So I stopped writing New Year’s resolutions a while ago cause it just started to seem daft. Abi they say man proposes but God disposes or something like that so I kinda learned to become a go-with-the-flow type of person and thank God for that. 2017 threw me some curve balls I never expected making me so grateful I’ve adapted to taking life as it comes and not being so phased when things don’t go how I hoped.
I planned to maybe finally do NYSC so my parents can stop talking about it once and for all (and yeah I still didn’t do it cause meh), planned to hopefully put out my long awaited EP/ album or at least make some major moves where my music is concerned and I think I tried my best there. Also hoped that this would be the year I finally get a grip where my love life is concerned. Not sure that has happened but we managed to achieve some growth there as well so all praises to God.
2017 has been the year of taking risks, learning more about life and becoming more comfortable with who I am, flaws and all. In hindsight it was a pretty epic year and one I will probably never forget.

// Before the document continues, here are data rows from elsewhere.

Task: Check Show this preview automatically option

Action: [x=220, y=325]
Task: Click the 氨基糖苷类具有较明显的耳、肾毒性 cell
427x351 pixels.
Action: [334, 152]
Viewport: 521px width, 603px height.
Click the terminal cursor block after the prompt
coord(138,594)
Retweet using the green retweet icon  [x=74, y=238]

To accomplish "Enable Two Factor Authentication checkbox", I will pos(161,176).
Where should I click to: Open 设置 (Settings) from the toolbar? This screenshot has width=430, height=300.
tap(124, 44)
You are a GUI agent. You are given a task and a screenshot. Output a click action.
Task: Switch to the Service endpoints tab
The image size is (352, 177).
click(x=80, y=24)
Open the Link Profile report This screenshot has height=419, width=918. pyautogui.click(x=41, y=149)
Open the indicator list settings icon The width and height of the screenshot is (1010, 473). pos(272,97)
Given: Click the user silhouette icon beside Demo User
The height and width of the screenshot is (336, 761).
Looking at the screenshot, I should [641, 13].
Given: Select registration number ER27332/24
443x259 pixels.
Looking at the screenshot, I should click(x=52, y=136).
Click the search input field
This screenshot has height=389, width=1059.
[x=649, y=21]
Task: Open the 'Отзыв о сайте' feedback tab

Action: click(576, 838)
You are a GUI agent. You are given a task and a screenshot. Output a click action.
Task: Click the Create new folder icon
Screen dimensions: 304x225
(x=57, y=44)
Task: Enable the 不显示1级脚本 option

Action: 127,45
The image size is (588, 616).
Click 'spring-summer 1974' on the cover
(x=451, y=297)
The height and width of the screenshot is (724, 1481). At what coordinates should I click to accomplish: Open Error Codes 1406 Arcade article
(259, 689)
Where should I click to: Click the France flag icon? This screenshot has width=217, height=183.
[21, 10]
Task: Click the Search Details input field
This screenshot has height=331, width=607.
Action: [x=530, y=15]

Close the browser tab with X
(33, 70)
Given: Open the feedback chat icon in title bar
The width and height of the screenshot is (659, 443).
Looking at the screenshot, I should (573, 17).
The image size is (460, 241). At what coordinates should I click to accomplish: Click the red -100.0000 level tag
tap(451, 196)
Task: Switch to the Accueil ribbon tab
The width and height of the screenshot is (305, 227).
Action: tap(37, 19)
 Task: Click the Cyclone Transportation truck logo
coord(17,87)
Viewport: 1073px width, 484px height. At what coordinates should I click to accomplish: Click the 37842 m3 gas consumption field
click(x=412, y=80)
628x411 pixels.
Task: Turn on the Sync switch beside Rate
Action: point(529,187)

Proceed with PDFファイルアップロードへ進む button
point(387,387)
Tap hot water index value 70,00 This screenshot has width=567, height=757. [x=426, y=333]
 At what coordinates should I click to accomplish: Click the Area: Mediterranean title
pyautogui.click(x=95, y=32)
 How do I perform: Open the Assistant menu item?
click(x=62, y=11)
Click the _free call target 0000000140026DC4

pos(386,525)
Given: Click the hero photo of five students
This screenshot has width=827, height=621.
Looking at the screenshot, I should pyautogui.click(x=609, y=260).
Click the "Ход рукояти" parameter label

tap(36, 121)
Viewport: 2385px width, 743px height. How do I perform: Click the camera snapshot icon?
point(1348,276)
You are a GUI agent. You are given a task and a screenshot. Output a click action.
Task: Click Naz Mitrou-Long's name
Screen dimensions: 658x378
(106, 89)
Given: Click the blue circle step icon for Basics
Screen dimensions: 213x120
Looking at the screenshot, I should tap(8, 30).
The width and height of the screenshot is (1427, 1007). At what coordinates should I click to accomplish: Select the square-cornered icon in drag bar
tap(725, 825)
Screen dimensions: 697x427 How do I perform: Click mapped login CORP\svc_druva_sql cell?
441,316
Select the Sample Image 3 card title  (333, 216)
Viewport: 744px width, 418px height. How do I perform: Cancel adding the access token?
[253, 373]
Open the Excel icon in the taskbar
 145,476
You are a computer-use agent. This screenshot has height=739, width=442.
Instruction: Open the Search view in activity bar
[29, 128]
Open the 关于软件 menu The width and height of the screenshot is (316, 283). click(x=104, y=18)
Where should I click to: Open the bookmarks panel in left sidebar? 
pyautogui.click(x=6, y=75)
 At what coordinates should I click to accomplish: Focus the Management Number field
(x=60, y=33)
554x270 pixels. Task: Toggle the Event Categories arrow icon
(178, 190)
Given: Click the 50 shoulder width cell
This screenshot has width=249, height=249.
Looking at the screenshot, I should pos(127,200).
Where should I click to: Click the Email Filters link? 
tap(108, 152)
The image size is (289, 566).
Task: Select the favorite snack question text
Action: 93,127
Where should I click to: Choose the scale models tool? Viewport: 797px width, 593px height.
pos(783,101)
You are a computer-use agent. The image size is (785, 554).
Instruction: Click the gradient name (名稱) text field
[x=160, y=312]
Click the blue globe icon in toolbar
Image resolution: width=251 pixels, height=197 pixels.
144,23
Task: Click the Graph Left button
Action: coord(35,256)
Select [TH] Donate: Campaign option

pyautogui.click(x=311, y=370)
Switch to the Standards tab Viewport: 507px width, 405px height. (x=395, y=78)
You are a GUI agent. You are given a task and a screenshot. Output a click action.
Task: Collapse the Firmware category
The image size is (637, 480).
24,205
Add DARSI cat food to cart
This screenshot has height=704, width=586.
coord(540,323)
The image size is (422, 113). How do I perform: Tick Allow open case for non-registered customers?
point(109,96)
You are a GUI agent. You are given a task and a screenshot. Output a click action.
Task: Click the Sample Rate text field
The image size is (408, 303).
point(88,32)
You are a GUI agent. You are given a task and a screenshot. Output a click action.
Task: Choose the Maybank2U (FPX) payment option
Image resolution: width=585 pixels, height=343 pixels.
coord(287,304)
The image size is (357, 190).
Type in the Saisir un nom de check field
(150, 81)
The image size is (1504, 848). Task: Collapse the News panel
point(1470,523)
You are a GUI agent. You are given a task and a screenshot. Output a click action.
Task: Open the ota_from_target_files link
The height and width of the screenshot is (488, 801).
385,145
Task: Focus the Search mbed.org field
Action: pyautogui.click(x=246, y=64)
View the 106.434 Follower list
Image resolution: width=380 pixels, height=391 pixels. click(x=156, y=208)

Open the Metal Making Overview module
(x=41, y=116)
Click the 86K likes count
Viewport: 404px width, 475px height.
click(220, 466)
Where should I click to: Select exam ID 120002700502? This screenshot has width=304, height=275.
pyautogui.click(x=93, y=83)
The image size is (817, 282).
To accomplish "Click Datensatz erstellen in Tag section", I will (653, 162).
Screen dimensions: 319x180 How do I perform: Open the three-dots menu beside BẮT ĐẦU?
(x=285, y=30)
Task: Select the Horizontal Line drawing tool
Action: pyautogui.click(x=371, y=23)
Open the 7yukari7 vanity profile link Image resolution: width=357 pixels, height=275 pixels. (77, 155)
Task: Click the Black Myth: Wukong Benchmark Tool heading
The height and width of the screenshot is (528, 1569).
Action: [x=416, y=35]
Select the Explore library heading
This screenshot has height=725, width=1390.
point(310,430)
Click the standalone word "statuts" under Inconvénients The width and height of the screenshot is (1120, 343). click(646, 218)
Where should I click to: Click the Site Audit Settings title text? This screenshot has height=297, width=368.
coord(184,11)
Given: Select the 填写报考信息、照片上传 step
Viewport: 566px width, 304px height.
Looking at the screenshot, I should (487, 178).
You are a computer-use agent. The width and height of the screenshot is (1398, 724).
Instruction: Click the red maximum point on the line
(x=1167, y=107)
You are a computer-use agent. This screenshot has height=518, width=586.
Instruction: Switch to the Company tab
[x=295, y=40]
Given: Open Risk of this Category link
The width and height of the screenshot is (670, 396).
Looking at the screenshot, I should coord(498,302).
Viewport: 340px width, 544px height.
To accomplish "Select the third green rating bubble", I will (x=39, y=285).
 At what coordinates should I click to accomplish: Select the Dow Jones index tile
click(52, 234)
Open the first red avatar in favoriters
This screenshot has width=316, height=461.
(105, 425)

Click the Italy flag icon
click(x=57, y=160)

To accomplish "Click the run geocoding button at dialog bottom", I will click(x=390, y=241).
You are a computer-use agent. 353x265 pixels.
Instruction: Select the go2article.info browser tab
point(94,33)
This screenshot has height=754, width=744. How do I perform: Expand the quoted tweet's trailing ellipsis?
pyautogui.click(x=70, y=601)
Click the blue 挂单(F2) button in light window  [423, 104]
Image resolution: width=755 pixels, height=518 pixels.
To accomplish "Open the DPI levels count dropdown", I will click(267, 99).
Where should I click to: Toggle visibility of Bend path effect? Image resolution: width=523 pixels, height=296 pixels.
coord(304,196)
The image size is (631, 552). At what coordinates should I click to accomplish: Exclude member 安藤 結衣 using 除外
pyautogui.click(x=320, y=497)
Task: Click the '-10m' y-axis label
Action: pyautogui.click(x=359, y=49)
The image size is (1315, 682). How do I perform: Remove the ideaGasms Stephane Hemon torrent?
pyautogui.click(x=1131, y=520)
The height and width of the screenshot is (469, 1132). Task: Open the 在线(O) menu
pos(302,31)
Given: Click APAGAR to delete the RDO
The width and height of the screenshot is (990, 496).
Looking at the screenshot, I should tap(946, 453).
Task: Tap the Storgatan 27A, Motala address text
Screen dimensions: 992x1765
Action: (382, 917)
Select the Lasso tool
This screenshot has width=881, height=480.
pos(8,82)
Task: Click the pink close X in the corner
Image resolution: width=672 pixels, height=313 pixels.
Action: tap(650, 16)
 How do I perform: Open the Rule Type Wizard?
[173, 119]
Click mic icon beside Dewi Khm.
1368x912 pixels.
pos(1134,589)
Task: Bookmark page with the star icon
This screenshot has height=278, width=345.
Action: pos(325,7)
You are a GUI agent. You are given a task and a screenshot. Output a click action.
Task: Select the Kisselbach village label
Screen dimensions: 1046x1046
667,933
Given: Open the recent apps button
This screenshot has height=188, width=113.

Being an independent neo-soul/ RnB artiste in Nigeria has been quite the struggle (lol understatement much) but this year things really looked up for me. Asides from putting out a few songs that were pretty well received, I met a lot of cool artists I admire, got to perform on some dope stages and randomly ended up on The Voice Nigeria lol. Till today that one still blows my mind cause as at two days before the auditions, I didn’t even know the show was coming up again and I definitely had no intentions of going to audition thanks to a brutal MTN Project Fame audition a few years ago where the judge barely let me sing up to 30 seconds before dismissing me and I’d been waiting for hours before going in SMH. Anyway my sister and I (we are a duo) were encouraged by our mum and a few friends to audition so we did and about a month later we find ourselves on the show in SA with so many other talented singers. We left in the Battle rounds but we managed to leave an impression during our short stay cause all these months later, people still come up to me/ us asking “excuse me, were you the twins on The Voice? OMG I love you guys!” which always leaves me shook lol. So although I made basically NO MONEY this year and my account balance depresses me at times, I’m ending the year feeling like my dreams are valid and I just need to keep pushing and that feels pretty good!
This one eh, it was somehow. So many ups and downs but it’s safe to say it all led to my growth as a person. As I said earlier I became more comfortable with who I am this year. I accepted that I am not perfect and I’m not going to be liked by everyone. I used to be such a people-pleaser but now I’m solely focused on pleasing God and doing things that make me happy and if anyone in my life gets offended by anything I say or do in the process, I do my best to make amends but I cannot come and kill myself okay? Cheers and God bless.
Sickness did not want to free me and my family this year but all glory to God, we overcame each and every time it came. I’ll always remember this year because my dad had a freaking heart attack but he did it like a G and after a month in the hospital, he is back home with us and recovering well.
I made some new friends, kept my relationships with my true and old friends going and got to know which ones I can stop calling friends (oh so grateful for the last one cause surrounding yourself with people who don’t have your back the way you think they do can be quite the disaster). I also finally realized and accepted that I’m tired of unserious young men and I’m ready for a real relationship that will end in marriage. Anything short of that, I’m not doing- carry your wahala and be going thanks.
I think that covers all I’m willing to share about this year. Not sure whether I’m supposed to end this post with some inspirational message to those who bothered to read it but just in case that’s the expectation, this is what I’ve got: there is nothing wrong with being a dreamer as long as you’re actively seeking out ways to make those dreams come true, and trust in and follow God cause no one will ever hold you down the way He can.
Compliments of the season and wishing everyone a wonderful 2018!